→ TASK DESCRIPTION
Gather every line of the records below that contains the word "section", treating uppercase and lowercase as different.

===== RECORD EXTRACTS

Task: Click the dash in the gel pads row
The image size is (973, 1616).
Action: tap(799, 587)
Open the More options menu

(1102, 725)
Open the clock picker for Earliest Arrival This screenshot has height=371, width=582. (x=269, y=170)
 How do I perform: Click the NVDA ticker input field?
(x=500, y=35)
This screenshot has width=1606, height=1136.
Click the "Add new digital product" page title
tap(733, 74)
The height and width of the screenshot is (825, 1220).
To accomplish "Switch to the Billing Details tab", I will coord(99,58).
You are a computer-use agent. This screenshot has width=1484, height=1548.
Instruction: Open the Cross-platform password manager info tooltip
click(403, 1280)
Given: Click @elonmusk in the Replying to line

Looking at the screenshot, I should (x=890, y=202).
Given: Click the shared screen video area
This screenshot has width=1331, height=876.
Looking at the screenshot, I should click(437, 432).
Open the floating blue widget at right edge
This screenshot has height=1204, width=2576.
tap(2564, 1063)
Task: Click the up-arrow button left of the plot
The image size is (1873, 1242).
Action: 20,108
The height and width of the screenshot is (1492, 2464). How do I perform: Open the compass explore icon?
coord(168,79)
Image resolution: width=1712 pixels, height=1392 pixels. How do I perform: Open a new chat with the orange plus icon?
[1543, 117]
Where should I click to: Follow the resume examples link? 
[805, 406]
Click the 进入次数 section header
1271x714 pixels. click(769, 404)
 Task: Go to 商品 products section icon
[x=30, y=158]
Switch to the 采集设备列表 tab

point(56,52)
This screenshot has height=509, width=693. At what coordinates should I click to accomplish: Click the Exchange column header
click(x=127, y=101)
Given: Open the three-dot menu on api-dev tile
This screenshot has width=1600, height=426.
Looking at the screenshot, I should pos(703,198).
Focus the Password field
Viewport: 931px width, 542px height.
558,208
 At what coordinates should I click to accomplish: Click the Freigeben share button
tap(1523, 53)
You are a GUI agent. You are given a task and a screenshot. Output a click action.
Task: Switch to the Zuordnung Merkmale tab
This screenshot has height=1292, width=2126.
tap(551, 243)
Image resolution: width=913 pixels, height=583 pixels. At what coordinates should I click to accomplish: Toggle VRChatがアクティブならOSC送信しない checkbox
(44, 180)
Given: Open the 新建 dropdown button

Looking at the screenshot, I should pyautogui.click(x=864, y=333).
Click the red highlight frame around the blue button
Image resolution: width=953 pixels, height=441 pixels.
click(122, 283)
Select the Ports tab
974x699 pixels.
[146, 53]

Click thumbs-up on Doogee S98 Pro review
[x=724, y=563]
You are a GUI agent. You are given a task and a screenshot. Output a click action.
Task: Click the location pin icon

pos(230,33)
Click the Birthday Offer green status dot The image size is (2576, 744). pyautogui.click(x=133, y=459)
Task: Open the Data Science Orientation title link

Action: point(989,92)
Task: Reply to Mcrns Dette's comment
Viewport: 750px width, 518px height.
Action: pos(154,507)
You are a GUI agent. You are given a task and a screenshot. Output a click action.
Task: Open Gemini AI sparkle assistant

==========

→ THE RESULT
Click the 进入次数 section header
 Task: Go to 商品 products section icon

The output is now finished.